Beacon Lesson Plan Library
DescriptionThis activity allows students to design their own letter graph, and then produce the resulting graphs after a translation, reflection, and rotation.
ObjectivesUnderstands geometric concepts such as perpendicularity, parallelism, tangency, congruency, similarity, reflections, symmetry, and transformations including flips, slides, turns, enlargements, and fractals.
-Four colored pencils or crayons per student
-Graph board or transparency with Cartesian Coordinate Plane
Preparations1. Prepare a graph board or transparency with the Cartesian Coordinate Plane.
2. Collect four colored pencils or crayons for each student.
3. Secure extra graph paper.
Procedures1 Introduce the lesson by discussing the meaning of the words: transformation, translation, reflection, and rotation. Students should state ways in which the words are used in everyday life. As an example, the teacher can mention that when someone looks at their reflection, it is a mirror image of them.
2. Have students write the mathematical definitions of the words in their glossary or notes (see attached file). Teachers may want to encourage students to associate the following words: change with transformation, slide with translation, flip with reflection, and turn with rotation.
3. Choose a simple geometric figure such as a triangle or quadrilateral to graph.
4. Use a graph board or transparency with the Cartesian Coordinate Plane, and construct the graph for all students to see. Choose the location and size of the graph so that the vertices are easily identified using ordered pairs consisting of integers.
5. Students graph the exact figure on their graph paper.

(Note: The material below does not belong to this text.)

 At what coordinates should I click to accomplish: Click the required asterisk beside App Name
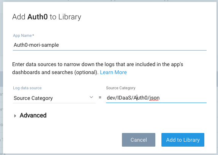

6. Review the meaning of translation, and have the students translate the original figure five (or any number) units to the left (or right). Guide the students in discovering that the original ordered pairs (x, y) are now (x-5, y). For this, and all new figures, the graphs are drawn using different colors.
7. Give the students time to draw the translation, and then construct the correct result on the board or transparency.
8. Review the meaning of reflection with the students, and then instruct the students to reflect the figure over the x-axis (or other chosen line). Show the students how they can fold the paper on the line they are reflecting across in order to find where the result will be placed. Also, guide the students in discovering that each ordered pair (x, y) is now (x, -y) if reflecting across the x-axis, or (-x, y) if reflecting across the y-axis.
9. Give the students time to do this, and then construct the correct result.
10. Next, review the meaning of rotation with the students. Then, instruct the students to rotate the original figure 90 degrees or 180 degrees about a center of rotation, probably the origin. Encourage students to turn their papers if needed, but remind them to keep the center of rotation stable.
11. Give the students time to complete this, and then construct the correct result on the board or transparency.
12. Now, have students draw another graph on a clean sheet of graph paper. To do this, all students construct the x-axis and y-axis, and then choose a block letter of the alphabet. The letter can be lower case or upper case.
13. Students choose a translation, a reflection, and a rotation that they will construct.
14. Students identify the transformations at the bottom of the page in the color matching the resulting graph. For example, if they graph their translation using blue, then they would write in blue, -translation six units to the right- at the bottom of the page.
AssessmentsAs a formative assessment, the students' completed letter graph and resulting transformations could be used. Each graph should be a different color, and the description it matches should be written in the same color. Students who have not grasped each concept could be paired with a student who shows mastery of the concepts, or could meet individually with the teacher.
ExtensionsStudents could use figures other than block letters of the English alphabet, including geometric figures, mathematical symbols, or block letters of the Greek alphabet.
Students could identify the vertices of the original figure, and the vertices of each resulting graph.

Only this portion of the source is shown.